# Shy Rubber Lip



## Elilya2009 (Nov 21, 2009)

I have a ten gallon tank that has been active since November of 2009. Since starting, I have lost many fish, mostly mollies and two catfish. After the death of my last fish, I stopped buying any fish at all. Since then, I've no more deaths, which led me to buy a Rubber Lip Pleco. He is still very small, no bigger than 3" at most. He was very attrative to me at the store because of his size and his activity level. However, when I brought him home, he immediately sought shelter behind the heater, and now rarely moves. When I turn on the light, i see him flitting across the tank bottom or sides, only to shove himself behind the heater again. I have read and found out that these particular Plecos are shy, but I'm worried he isn't eating. Any tips?


----------



## Dando (Apr 13, 2010)

***

DON'T BE WORRIED! 

Pleco's will find food themselves. He will eat any scraps or suck up any algae he can, he will be fine probably just settling in.

Let me know how it goes.



(great little cleaners)


----------



## emc7 (Jul 23, 2005)

feed a sinking food right before you turn out the lights. A algae wafer or sinking pellet.


----------



## timmo2009 (Jun 10, 2009)

agree with all the above, and don't worry about him hiding either. All the pleco's i have ever had have found their home right under my heater.
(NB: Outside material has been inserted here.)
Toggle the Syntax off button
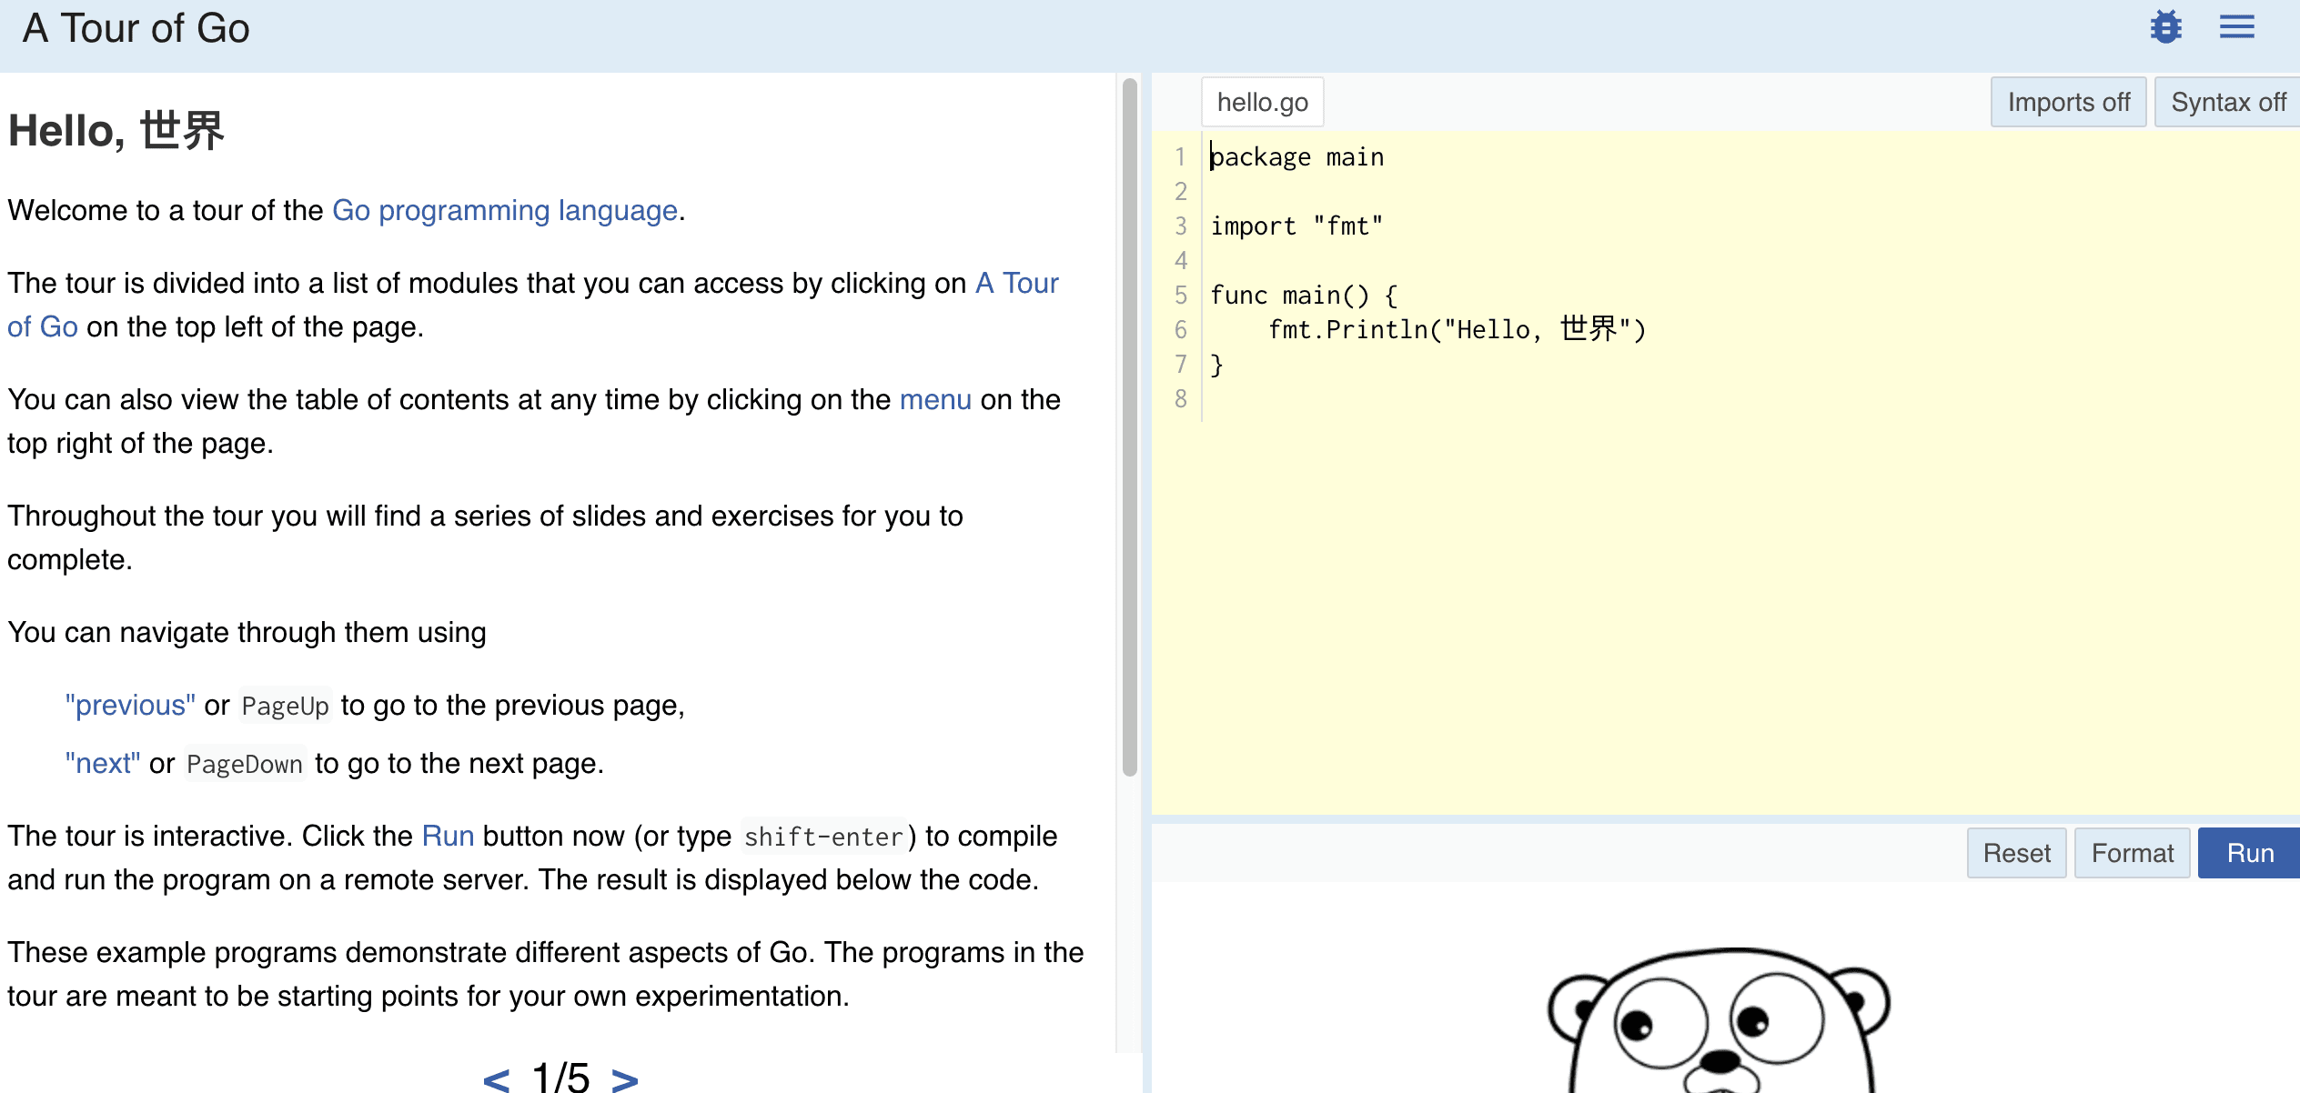point(2228,102)
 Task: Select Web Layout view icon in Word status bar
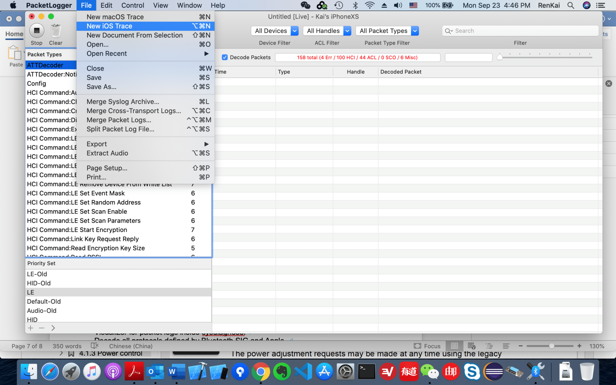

But don't worry, they come out at night and clean up any scraps or sinking food u throw in there.


----------



## Ghost Knife (Mar 12, 2008)

I have found that most Plecos that have never been in a aquarium before are rather shy for about several months. I never saw my Brown Spotted Pleco on a daily basis until a couple months ago and I bought him back last summer. Now I see him everyday because he knows if he shows up at around 7 AM he gets shrimp pellets and algae chips.


----------



## Elilya2009 (Nov 21, 2009)

Thanks for the info everyone. I really appreciate it. He's doing well and I've noticed some algae is gone.


----------



## hXcChic22 (Dec 26, 2009)

Yep, our Rubberlip hides under/behind the heater as well, most of the time. 
He does come out and eat the algae off rock structure we have in there, and almost the entire underside is back to the color it was when we bought it, haha.


----------



## NatBarry (Feb 19, 2008)

To be honest, I have known nearly all pleco's to hide most of the time as nearly everyone i've had has. They mostly come out at night to roam and gather the leftovers around so I wouldn't worry, its just because your not seeing him eat but im sure he is.


----------



## Guest (Apr 16, 2010)

i cant remember who was the user who had a catfish that he hadnt seen in months and it just popped out one fine day nearly twice the size and health as ever!

think it was stripesandfins.


----------